* START PROVIDED INFORMATION *

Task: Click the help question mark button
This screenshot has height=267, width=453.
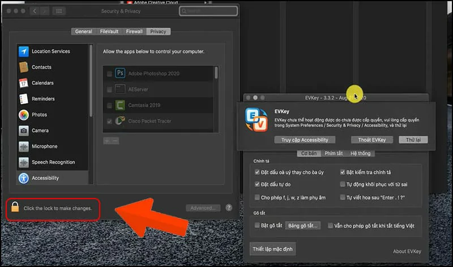Action: pyautogui.click(x=229, y=208)
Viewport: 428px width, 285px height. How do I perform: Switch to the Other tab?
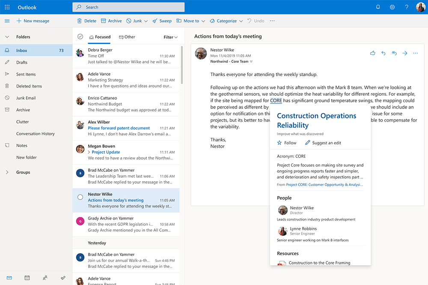coord(127,37)
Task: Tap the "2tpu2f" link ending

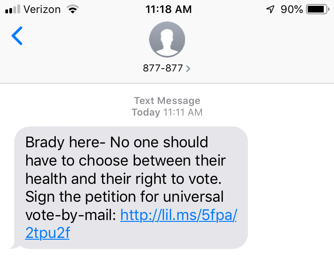Action: (x=47, y=234)
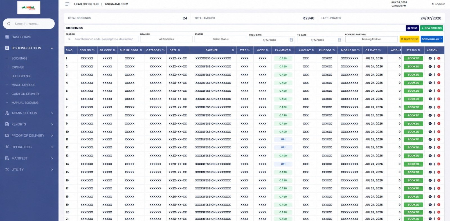Screen dimensions: 450x221
Task: Open the To Date calendar icon
Action: [339, 40]
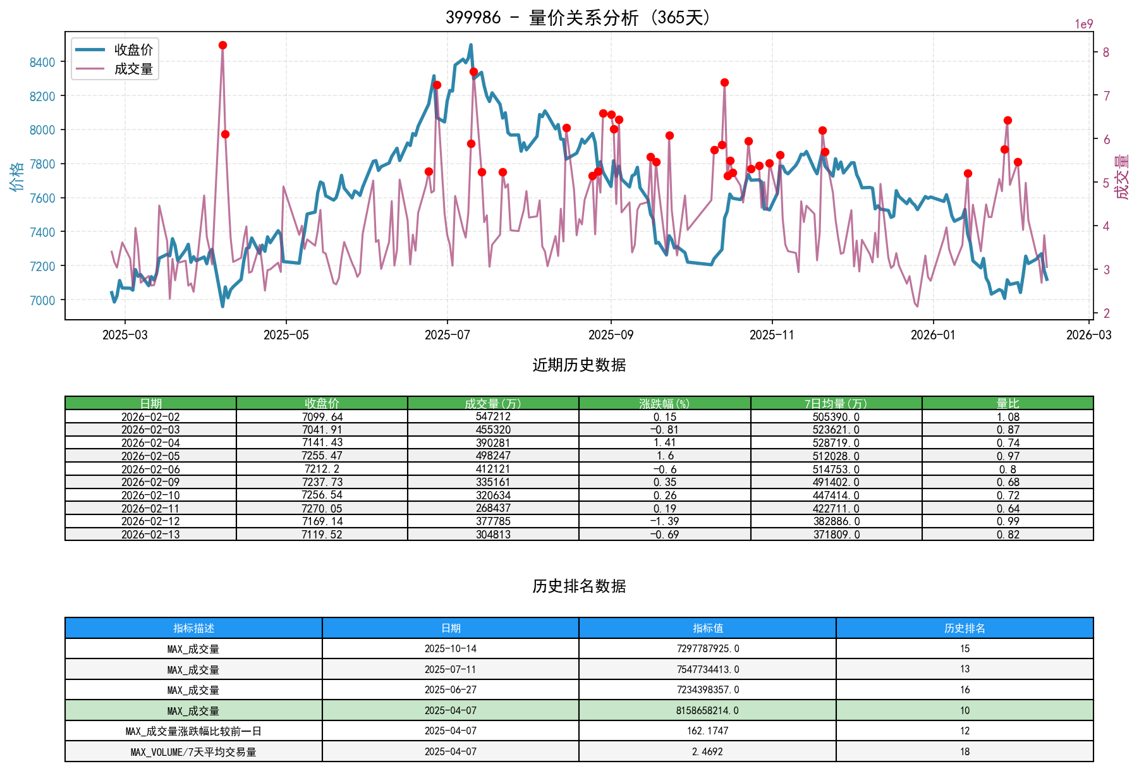
Task: Click the 涨跌幅(%) column header
Action: tap(664, 400)

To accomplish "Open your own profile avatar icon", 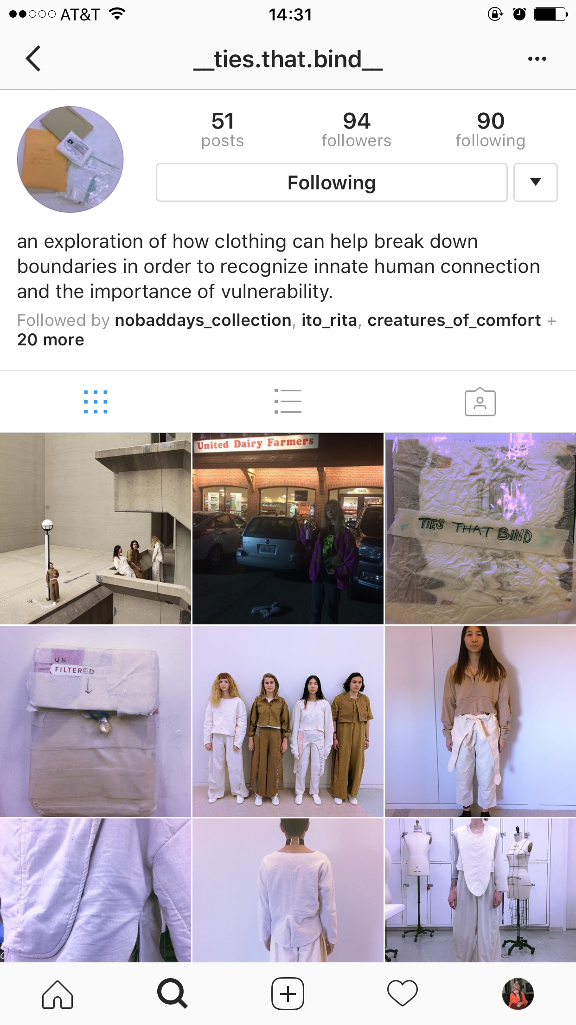I will coord(518,994).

* END PROVIDED INFORMATION *

Reproduce the lines of the records starting at the one containing "Viewport: 428px width, 285px" and ending at the one containing "Action: tap(664, 400)", with both of those lines included. Leave the pictures out.

Viewport: 428px width, 285px height. How do I perform: Switch to the Other tab?
coord(127,37)
Task: Tap the "2tpu2f" link ending

Action: (x=47, y=234)
Screen dimensions: 450x221
Task: Open the To Date calendar icon
Action: [339, 40]
Task: Click the 涨跌幅(%) column header
Action: tap(664, 400)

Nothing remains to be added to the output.